_Written exercise_: Rewrite the material below as a Markdown table with the columns "Row" and "Line," one numbered row per line. Begin at the line that contains "Where should I", continue through the end of the material, skip blank lines, and leave the pictures out of the answer.

— Start —

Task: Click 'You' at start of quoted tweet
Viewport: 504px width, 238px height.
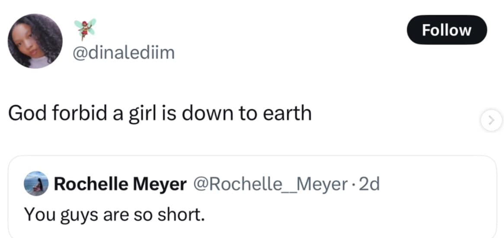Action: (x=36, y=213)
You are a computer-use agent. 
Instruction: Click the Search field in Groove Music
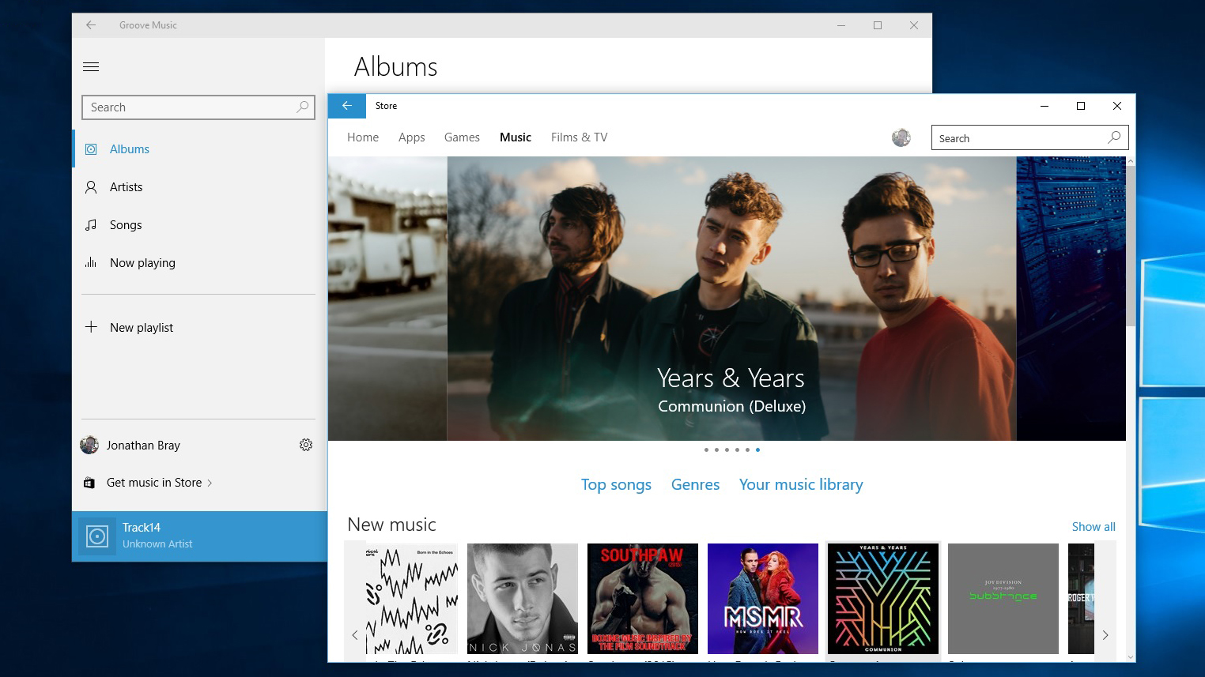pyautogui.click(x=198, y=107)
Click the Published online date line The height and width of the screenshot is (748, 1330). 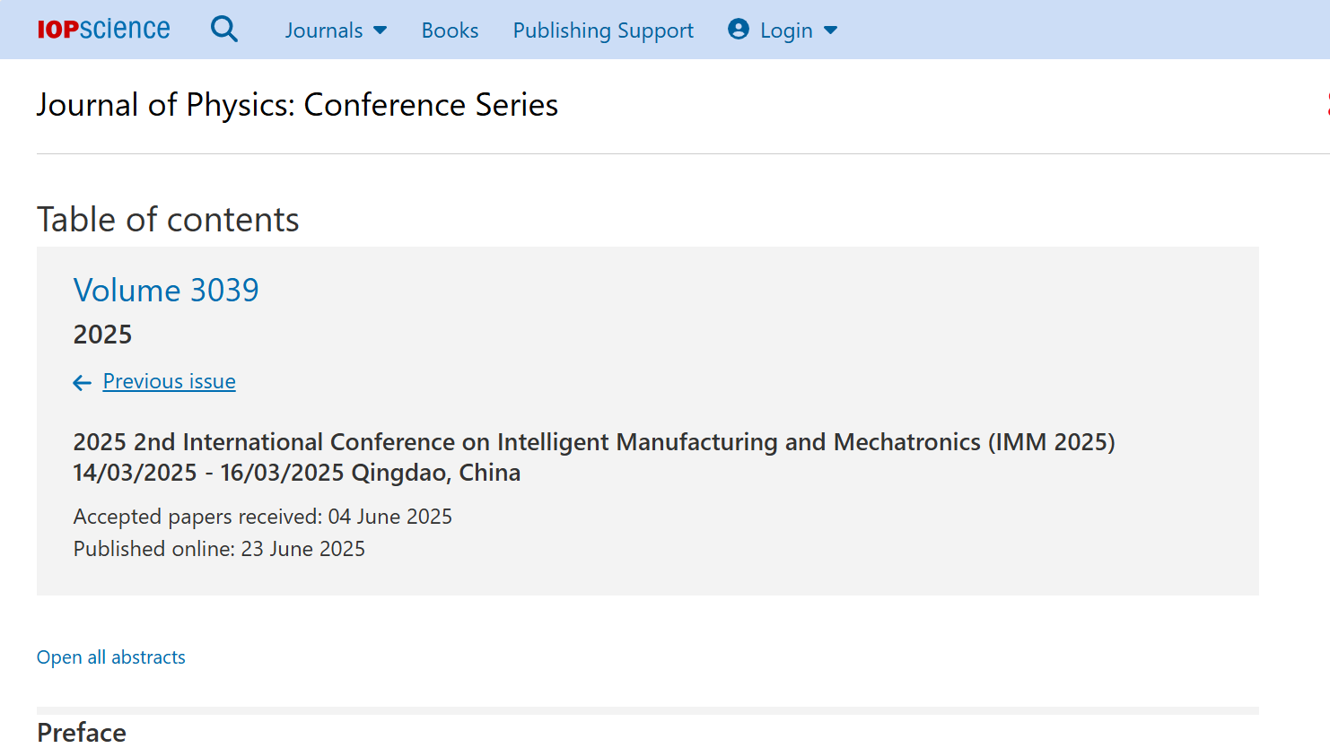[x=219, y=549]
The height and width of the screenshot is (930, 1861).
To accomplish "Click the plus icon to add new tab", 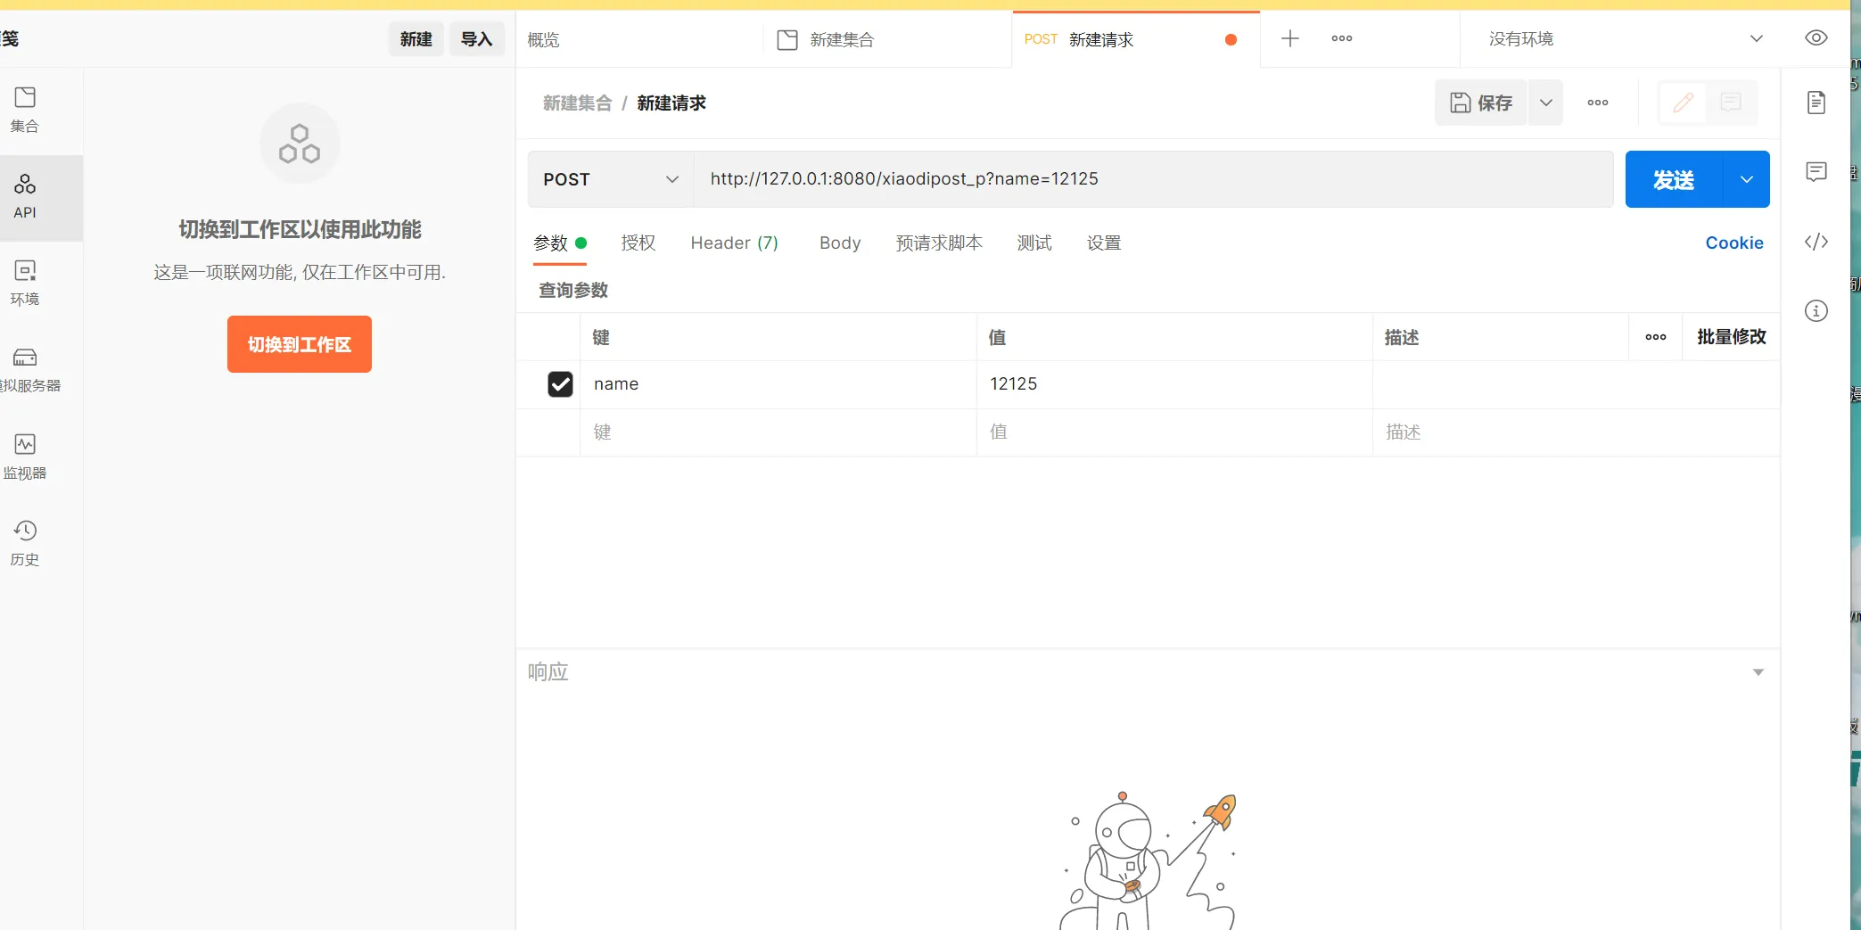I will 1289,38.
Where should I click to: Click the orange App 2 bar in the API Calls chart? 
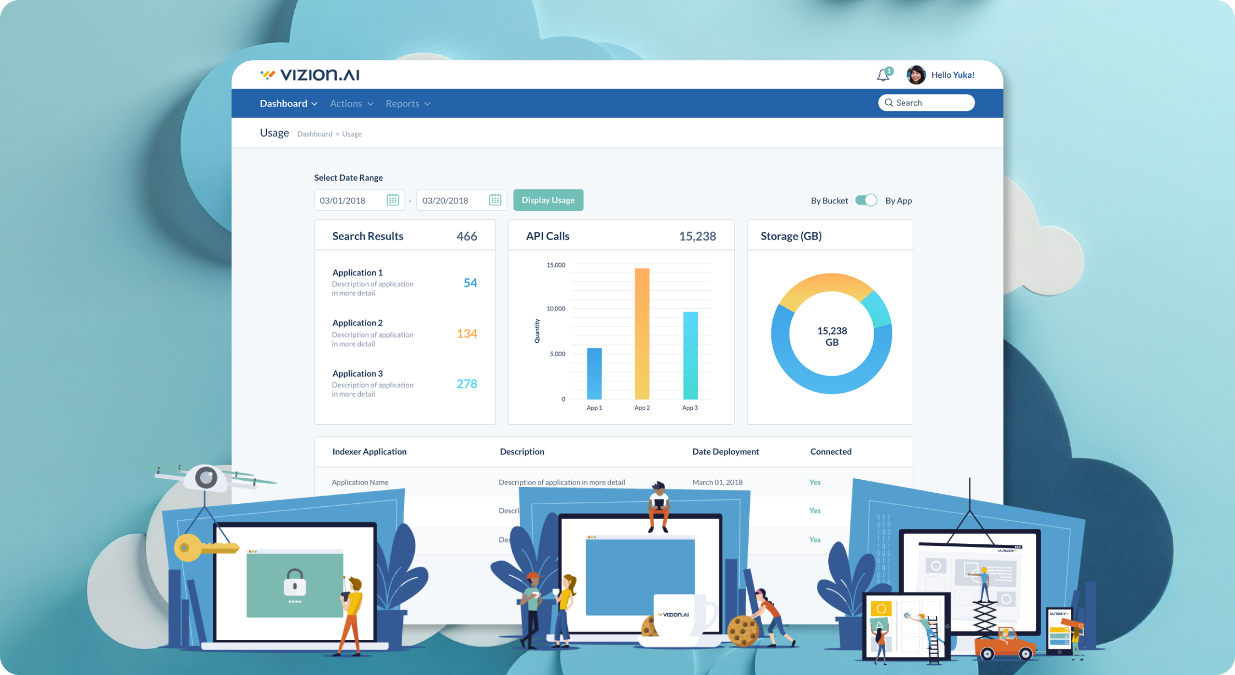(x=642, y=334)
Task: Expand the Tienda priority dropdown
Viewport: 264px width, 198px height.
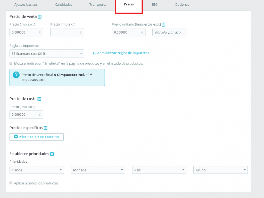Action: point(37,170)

— End —

_Complete output_:
| Row | Line |
|---|---|
| 1 | Where should I click to: Click the orange App 2 bar in the API Calls chart?  |
| 2 | (x=642, y=334) |
| 3 | Task: Expand the Tienda priority dropdown |
| 4 | Viewport: 264px width, 198px height. |
| 5 | Action: point(37,170) |